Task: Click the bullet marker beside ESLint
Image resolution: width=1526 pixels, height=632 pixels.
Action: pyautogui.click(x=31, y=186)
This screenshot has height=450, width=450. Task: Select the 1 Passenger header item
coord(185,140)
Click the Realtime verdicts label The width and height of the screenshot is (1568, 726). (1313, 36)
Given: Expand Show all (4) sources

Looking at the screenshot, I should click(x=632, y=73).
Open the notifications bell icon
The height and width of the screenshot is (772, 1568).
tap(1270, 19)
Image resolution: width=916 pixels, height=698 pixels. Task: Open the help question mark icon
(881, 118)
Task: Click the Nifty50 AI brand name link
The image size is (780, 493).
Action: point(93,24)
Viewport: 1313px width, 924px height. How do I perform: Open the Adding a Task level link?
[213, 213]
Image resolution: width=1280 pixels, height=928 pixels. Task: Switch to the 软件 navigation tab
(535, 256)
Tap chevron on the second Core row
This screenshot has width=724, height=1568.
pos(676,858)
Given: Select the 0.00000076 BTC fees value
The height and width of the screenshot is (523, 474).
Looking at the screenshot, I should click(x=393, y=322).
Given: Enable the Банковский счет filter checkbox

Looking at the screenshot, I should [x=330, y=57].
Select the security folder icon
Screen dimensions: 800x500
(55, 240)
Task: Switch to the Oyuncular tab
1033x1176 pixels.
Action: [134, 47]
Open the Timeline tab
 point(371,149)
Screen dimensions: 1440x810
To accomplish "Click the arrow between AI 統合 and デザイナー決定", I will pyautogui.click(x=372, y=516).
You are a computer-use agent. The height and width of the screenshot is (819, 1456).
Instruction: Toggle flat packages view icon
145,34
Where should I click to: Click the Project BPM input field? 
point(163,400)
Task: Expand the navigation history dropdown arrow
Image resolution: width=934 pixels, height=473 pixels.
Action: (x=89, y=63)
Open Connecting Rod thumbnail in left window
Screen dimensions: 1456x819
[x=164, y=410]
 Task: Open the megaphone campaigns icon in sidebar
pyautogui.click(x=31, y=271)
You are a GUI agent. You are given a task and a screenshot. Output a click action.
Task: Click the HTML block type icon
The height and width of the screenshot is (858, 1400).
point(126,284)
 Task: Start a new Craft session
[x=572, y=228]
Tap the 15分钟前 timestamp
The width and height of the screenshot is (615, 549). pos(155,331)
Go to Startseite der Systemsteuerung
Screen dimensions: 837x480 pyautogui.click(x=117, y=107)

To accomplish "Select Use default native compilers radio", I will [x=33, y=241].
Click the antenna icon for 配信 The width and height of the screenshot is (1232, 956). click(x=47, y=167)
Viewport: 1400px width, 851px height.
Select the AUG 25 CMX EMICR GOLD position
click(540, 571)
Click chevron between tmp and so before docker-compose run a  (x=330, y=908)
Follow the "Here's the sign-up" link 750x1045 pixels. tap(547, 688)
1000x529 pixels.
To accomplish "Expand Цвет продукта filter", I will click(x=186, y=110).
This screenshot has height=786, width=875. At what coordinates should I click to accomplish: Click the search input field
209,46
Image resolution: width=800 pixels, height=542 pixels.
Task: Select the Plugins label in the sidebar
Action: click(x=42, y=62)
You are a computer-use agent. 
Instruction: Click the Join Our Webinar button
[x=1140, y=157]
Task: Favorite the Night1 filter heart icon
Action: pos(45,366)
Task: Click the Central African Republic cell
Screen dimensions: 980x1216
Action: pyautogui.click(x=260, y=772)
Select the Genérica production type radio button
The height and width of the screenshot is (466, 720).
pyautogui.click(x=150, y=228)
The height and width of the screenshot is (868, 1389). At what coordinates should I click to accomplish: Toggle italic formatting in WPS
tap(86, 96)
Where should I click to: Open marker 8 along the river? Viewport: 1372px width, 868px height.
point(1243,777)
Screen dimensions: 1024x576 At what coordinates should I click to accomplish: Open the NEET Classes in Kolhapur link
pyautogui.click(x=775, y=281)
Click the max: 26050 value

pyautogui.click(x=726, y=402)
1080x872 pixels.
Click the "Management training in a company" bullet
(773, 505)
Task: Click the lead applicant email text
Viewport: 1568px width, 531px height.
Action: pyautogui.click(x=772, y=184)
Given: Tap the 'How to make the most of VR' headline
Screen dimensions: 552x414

★ ★ ★ ★ ★ ★ ★

EXERCISE DESCRIPTION ▸
Quote the records starting at the line containing "This screenshot has height=786, width=875." and ending at the line containing "Action: click(x=42, y=62)", both lines included, without changing anything.

THE OUTPUT ▸
This screenshot has height=786, width=875. At what coordinates should I click to accomplish: Click the search input field
209,46
Image resolution: width=800 pixels, height=542 pixels.
Task: Select the Plugins label in the sidebar
Action: click(x=42, y=62)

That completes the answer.